[[ GIVEN RECORDS open ]]

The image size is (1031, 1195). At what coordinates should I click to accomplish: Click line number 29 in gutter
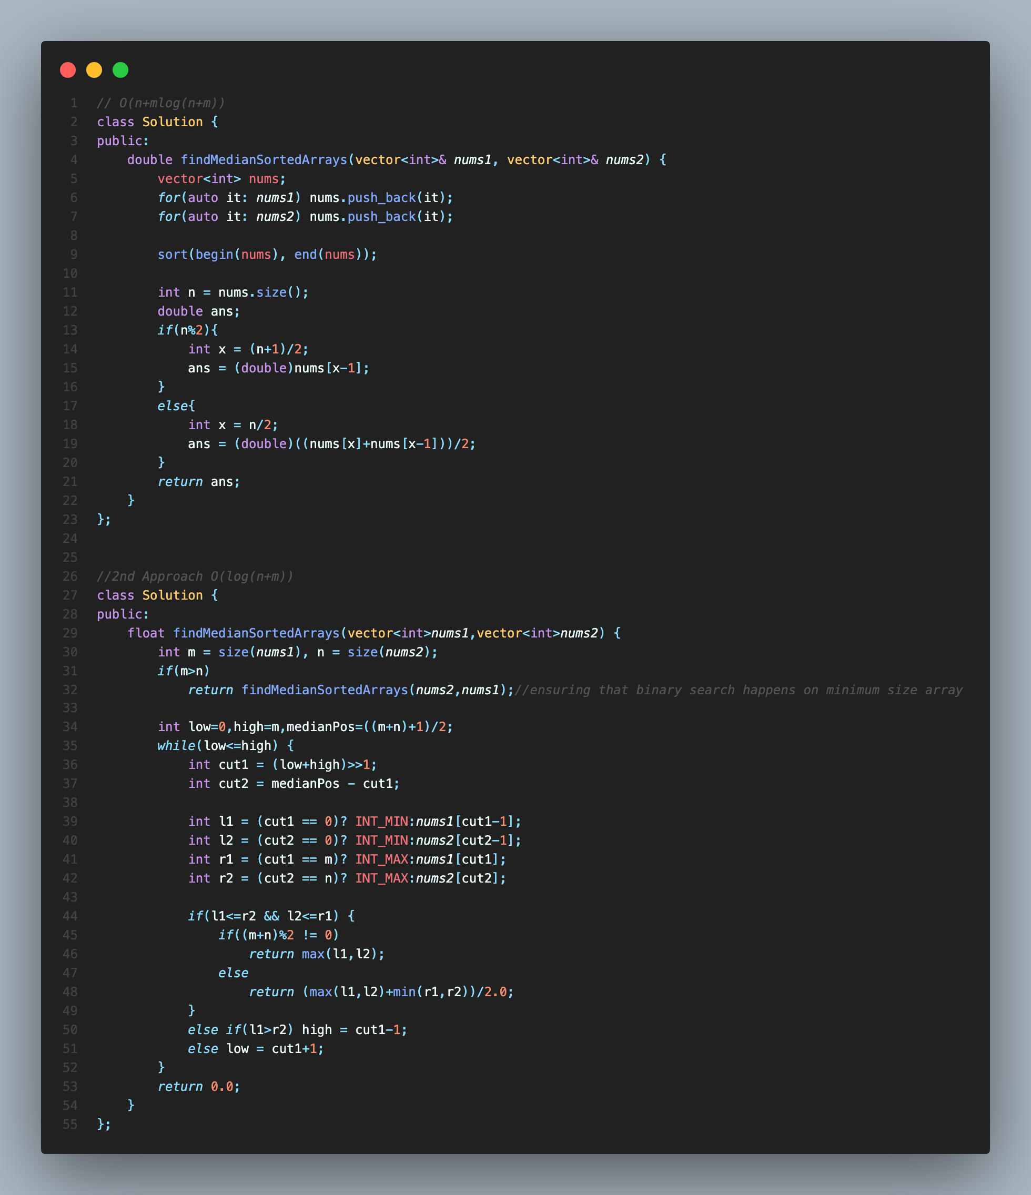coord(70,633)
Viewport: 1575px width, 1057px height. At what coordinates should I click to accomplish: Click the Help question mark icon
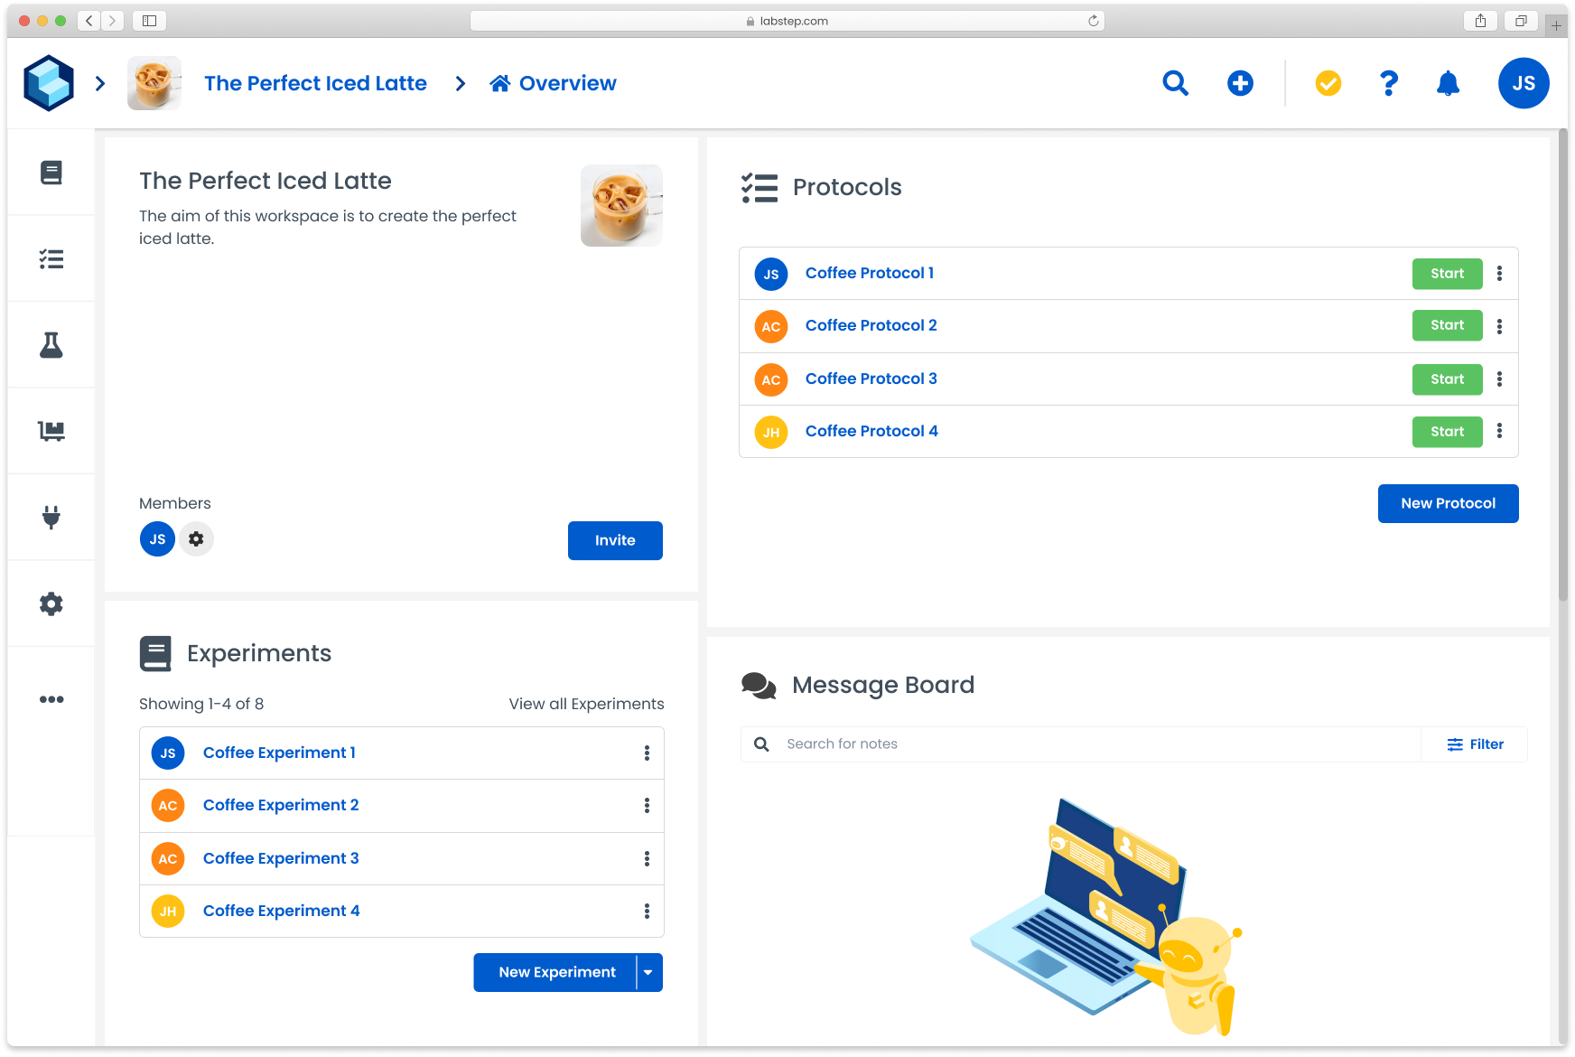1388,83
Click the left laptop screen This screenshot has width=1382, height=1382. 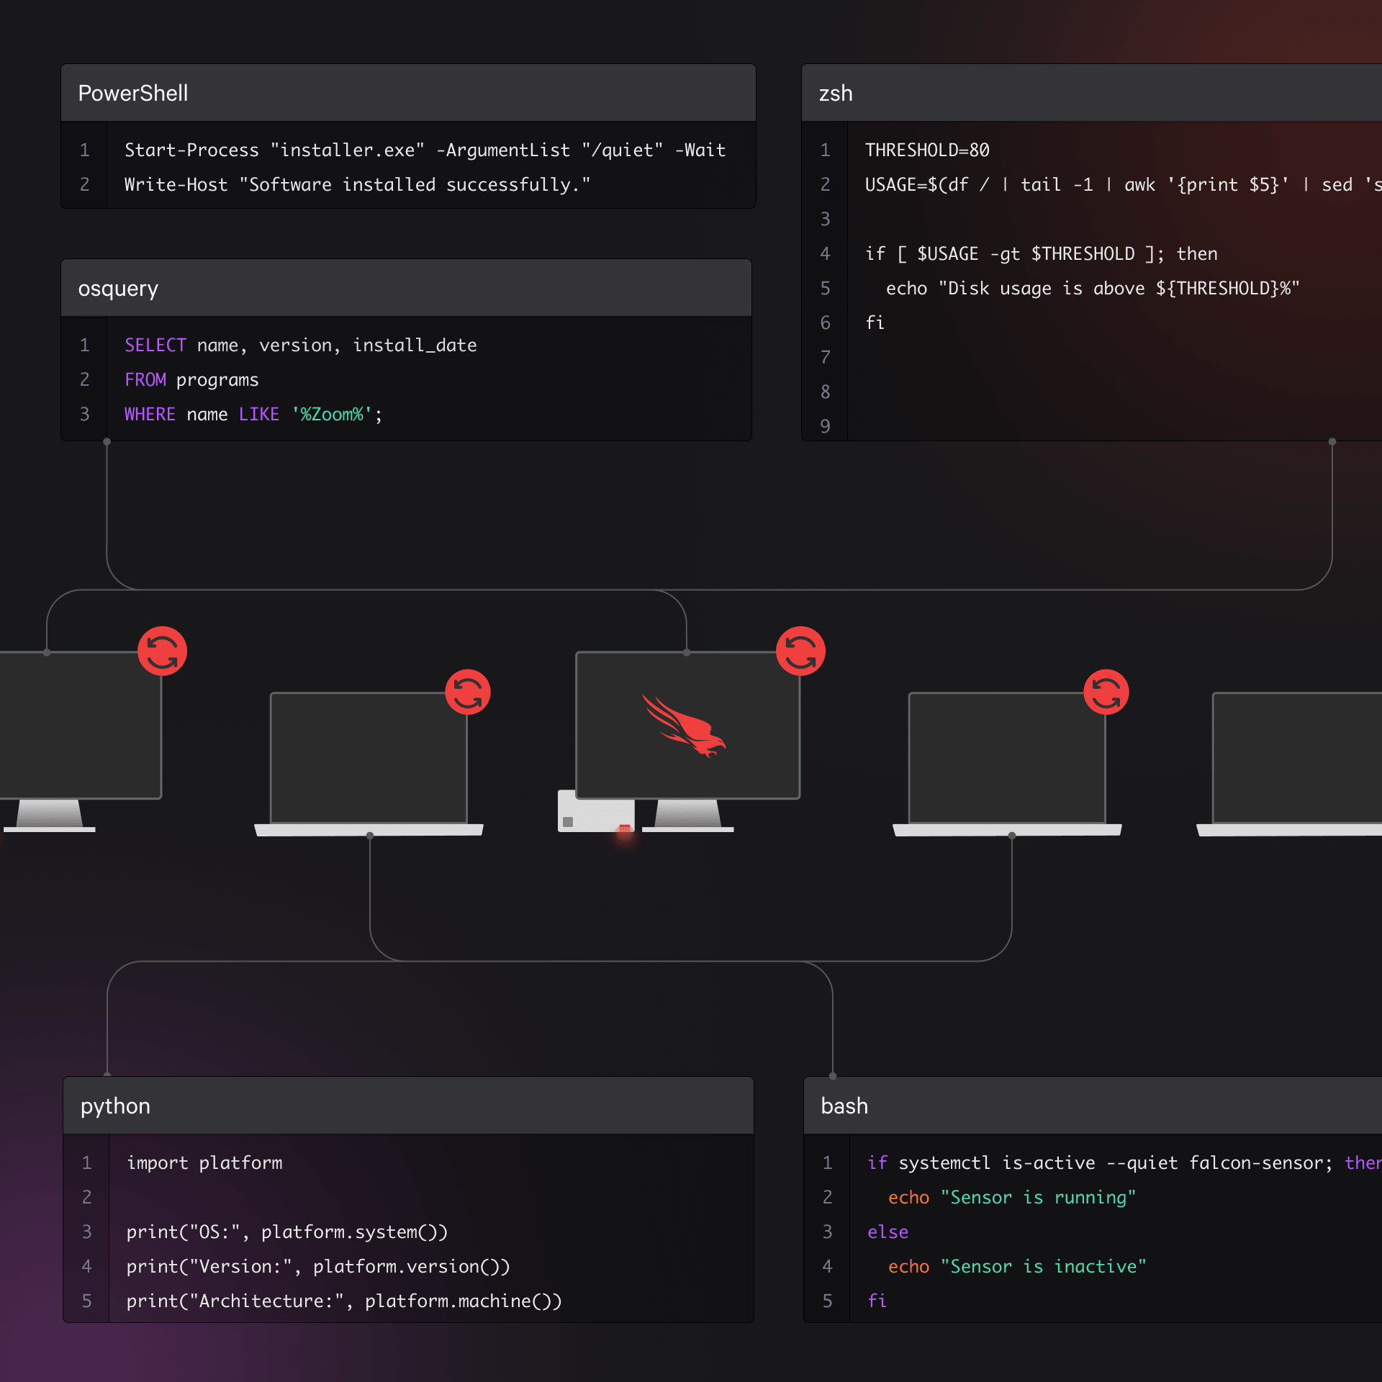pos(369,757)
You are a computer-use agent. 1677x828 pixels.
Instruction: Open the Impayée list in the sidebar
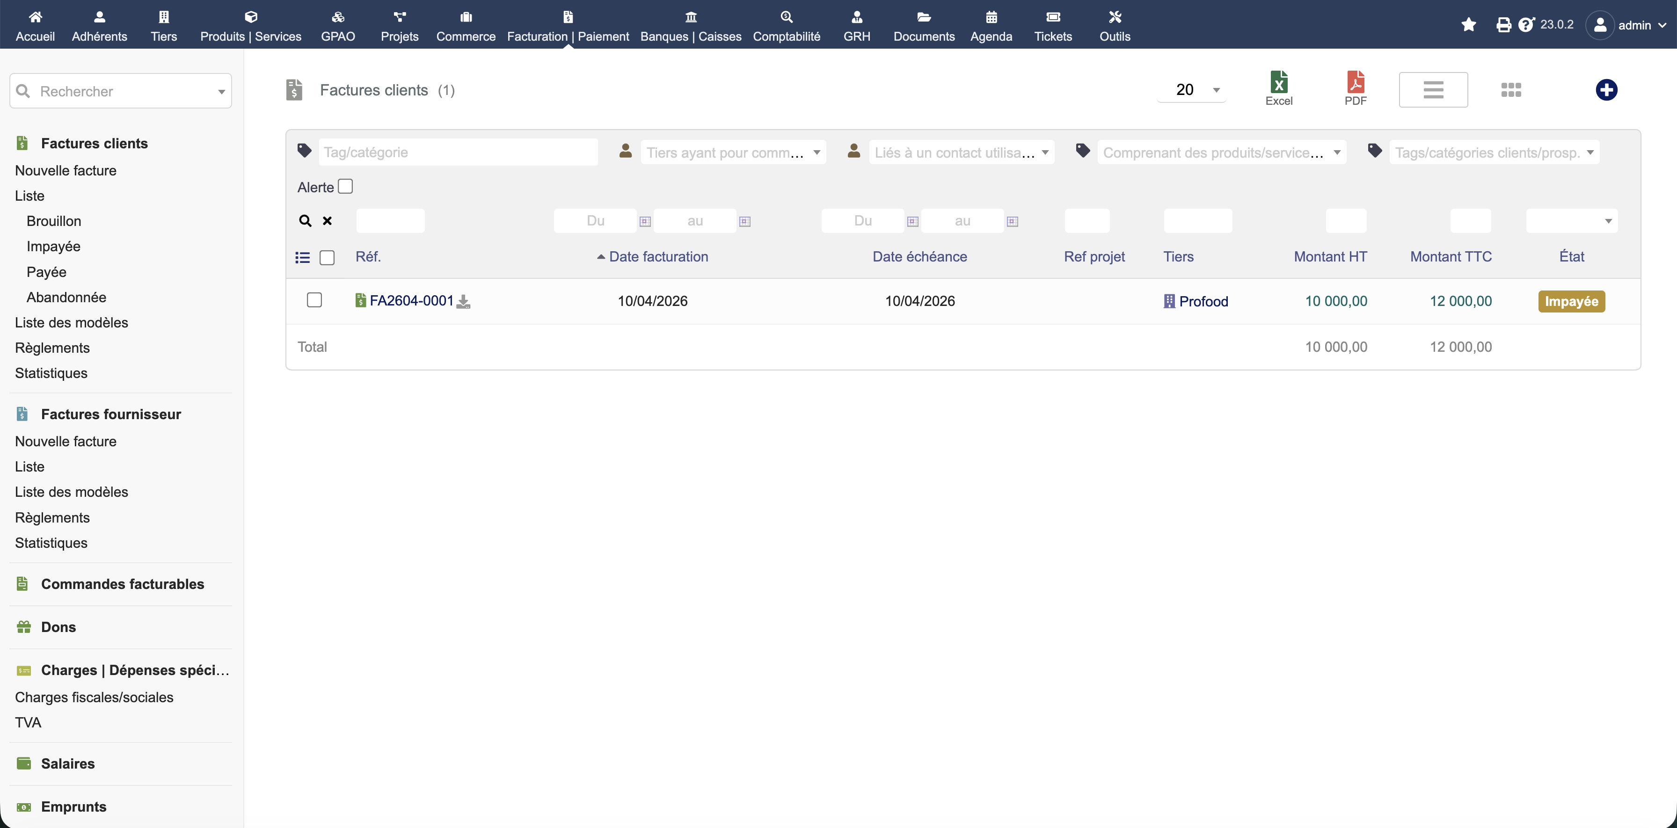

[[ GIVEN RECORDS closed ]]

◆ **WORK INSTRUCTIONS**: Output the line containing "You are a computer-use" along with every line after it to the end of the material, exactly as written, but without pictures.

◆ **EXERCISE OUTPUT**:
You are a computer-use agent. 1677x828 pixels.
Instruction: Open the Impayée list in the sidebar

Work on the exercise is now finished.